*Petunjuk Tugas:* Tuliskan kembali seluruh teks tentang Pantai Air Manis di bawah ini, kata demi kata, tanpa mengubah apa pun.

Hamparan sampah plastik
sun set pantai Air Manis

Segera, kami tiba di parkiran Pantai Air Manis, setelah memarkir Roby berjalan ke arah kiri pantai, menuju batu Malin, lalu saya dan kemal berjalan ke arah kanan pantai menuju pulau kecil yang terpisah beberapa meter dari darat, mumpung air belum pasang. Sambil sesekali mengambil gambar, kami berjalan dihamparan pasir hitam pantai. Bermacam-macam yang kami obrolkan, dari pengalaman, hingga masallah-masalah yang tengah kami alami, sehingga tak terasa kami telah berjalan mendekati pulau kecil itu. Namun, sayang sekali kami tetap tidak bisa menyeberang karena di bagian dekat pulau itu cukup dalam, kami harus nyebur menuju ke sana. Berputar arah menuju ke batu Malin, saya baru sadar ketika memandangi bentangan pantai itu dari ujung kiri tenyata nampak seperti hamparan sampah plastik. Benar saja, sampah kantong plastik bertebaran sangat padat. Bisa kita bayangkan, sudah sejak kapan sampah yang dibuang itu mengendap di sepanjang pantai Air Manis, bagaimana dengan sampah-sampah plastik yang baru dibuang kemarin, hari ini, besok, lusa dan seterusnya? Sampai kapan kebiasaan ini akan berlangsung dan apa yang akan terjadi selanjutnya. Semoga ada yang tergerak hatinya untuk setidaknya menempatkan sampah kantong plastik itu tidak di Pantai.

*Bahan Data:*
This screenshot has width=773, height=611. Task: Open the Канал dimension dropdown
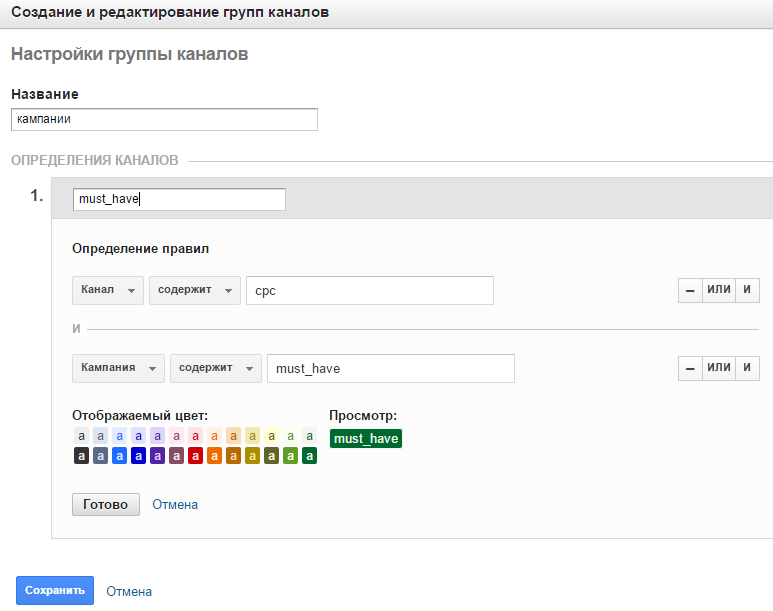pyautogui.click(x=108, y=290)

*Jawaban Tertulis:*
Hamparan sampah plastik
sun set pantai Air Manis

Segera, kami tiba di parkiran Pantai Air Manis, setelah memarkir Roby berjalan ke arah kiri pantai, menuju batu Malin, lalu saya dan kemal berjalan ke arah kanan pantai menuju pulau kecil yang terpisah beberapa meter dari darat, mumpung air belum pasang. Sambil sesekali mengambil gambar, kami berjalan dihamparan pasir hitam pantai. Bermacam-macam yang kami obrolkan, dari pengalaman, hingga masallah-masalah yang tengah kami alami, sehingga tak terasa kami telah berjalan mendekati pulau kecil itu. Namun, sayang sekali kami tetap tidak bisa menyeberang karena di bagian dekat pulau itu cukup dalam, kami harus nyebur menuju ke sana. Berputar arah menuju ke batu Malin, saya baru sadar ketika memandangi bentangan pantai itu dari ujung kiri tenyata nampak seperti hamparan sampah plastik. Benar saja, sampah kantong plastik bertebaran sangat padat. Bisa kita bayangkan, sudah sejak kapan sampah yang dibuang itu mengendap di sepanjang pantai Air Manis, bagaimana dengan sampah-sampah plastik yang baru dibuang kemarin, hari ini, besok, lusa dan seterusnya? Sampai kapan kebiasaan ini akan berlangsung dan apa yang akan terjadi selanjutnya. Semoga ada yang tergerak hatinya untuk setidaknya menempatkan sampah kantong plastik itu tidak di Pantai.